In any case, this same Dick Whitmire has, as usual, been given yet another opportunity in the Washington Post to pour his accolades on his  personal friends, Michelle Rhee, Kaya Henderson, and the rest of the new millionaire class of edupreneurs who made good via TFA, and their billionaire backers.

Here’s a quote from that Dick:

“The education momentum has shifted so dramatically in the past few years that most Washingtonians have no idea why D.C. students suddenly are being singled out for making remarkable progress.”

Has Educational Rhee-form succeeded or failed in Washington DC Public Schools?

Bottom line conclusion from my last bunch of posts (see #1, #2, #3, #4, #5, #6)

Mayoral control of schools in DC, aka Educational Deform à la Rhee, has been an expensive failure, and it was foisted on us under false pretenses.

How can I make that conclusion?

Very simple.

This Rhee-form has fulfilled none of its promises, even on its own terms.

Its backers (Gray, Rhee, Henderson, Duncan, Bloomberg et al) claim that it’s been a great success.

But if you look at the graphs, it is clear that if the regime of Rhee and Henderson is going in the right direction, then so was the previous DCPS regime under superintendents Janey and his predecessors.

Any good trends have continued mostly unchanged.
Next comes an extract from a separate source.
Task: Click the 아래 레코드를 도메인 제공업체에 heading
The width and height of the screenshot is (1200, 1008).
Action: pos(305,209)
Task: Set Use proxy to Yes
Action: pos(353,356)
Remember that we were promised incredible gains in test scores? Compared with the ‘bad old days’ when teachers actually had the right to due process before being fired? And back when poor DC students still had recess and PE and art and music libraries? And compared to the evil era when their teachers weren’t required to waste nearly the entire year on scripted test-prep lessons?

None of those incredible gains show up in the data, any more than they did when Michelle Rhee wrote all those lies in her resume. (I mean, why does ANYBODY listen to a liar like that, or to Rob Ford, or to Michael Millken or Bernie Madoff or the CIA/EPA liar?)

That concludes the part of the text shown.